**Work to complete:**
Give the records again exactly as written. Leave out the pictures.

**Input material:**
========================
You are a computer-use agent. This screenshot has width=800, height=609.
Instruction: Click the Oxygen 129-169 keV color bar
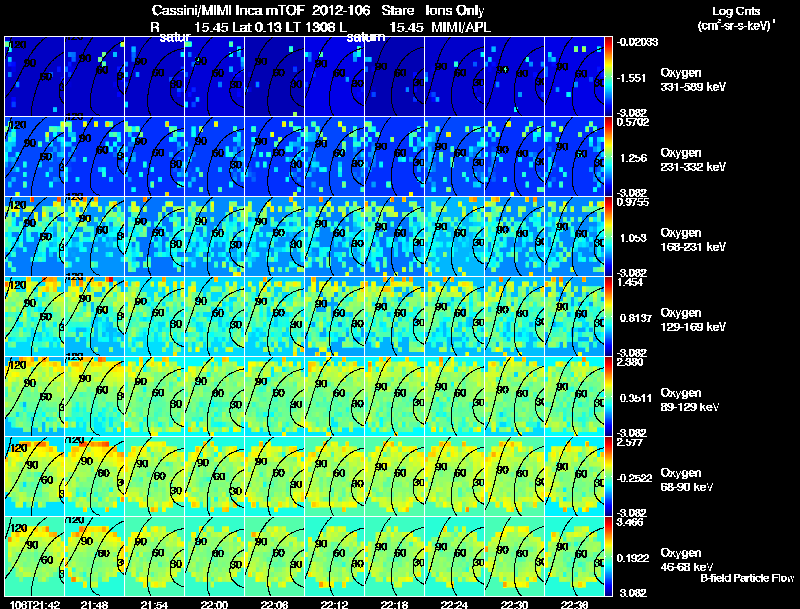(x=608, y=316)
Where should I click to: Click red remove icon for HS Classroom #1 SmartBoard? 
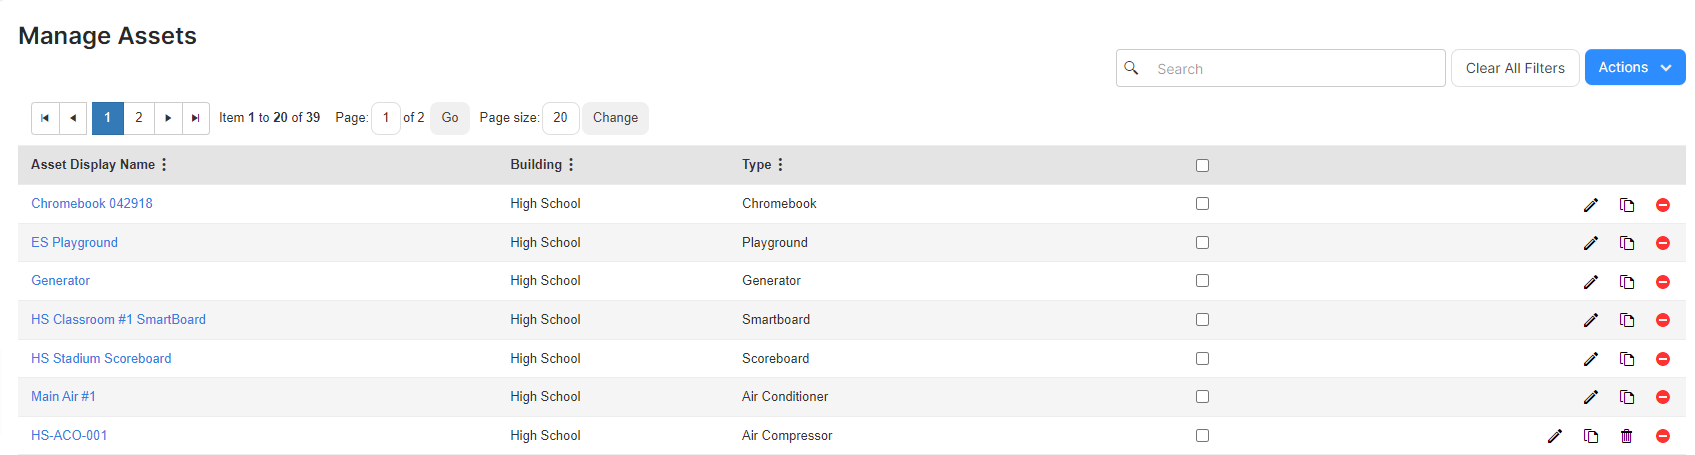(x=1663, y=321)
========================
**Expected answer:**
You are a computer-use agent. This screenshot has width=800, height=609.
Instruction: Click the Oxygen 129-169 keV color bar
(x=608, y=316)
Where should I click to: Click red remove icon for HS Classroom #1 SmartBoard? 
(x=1663, y=321)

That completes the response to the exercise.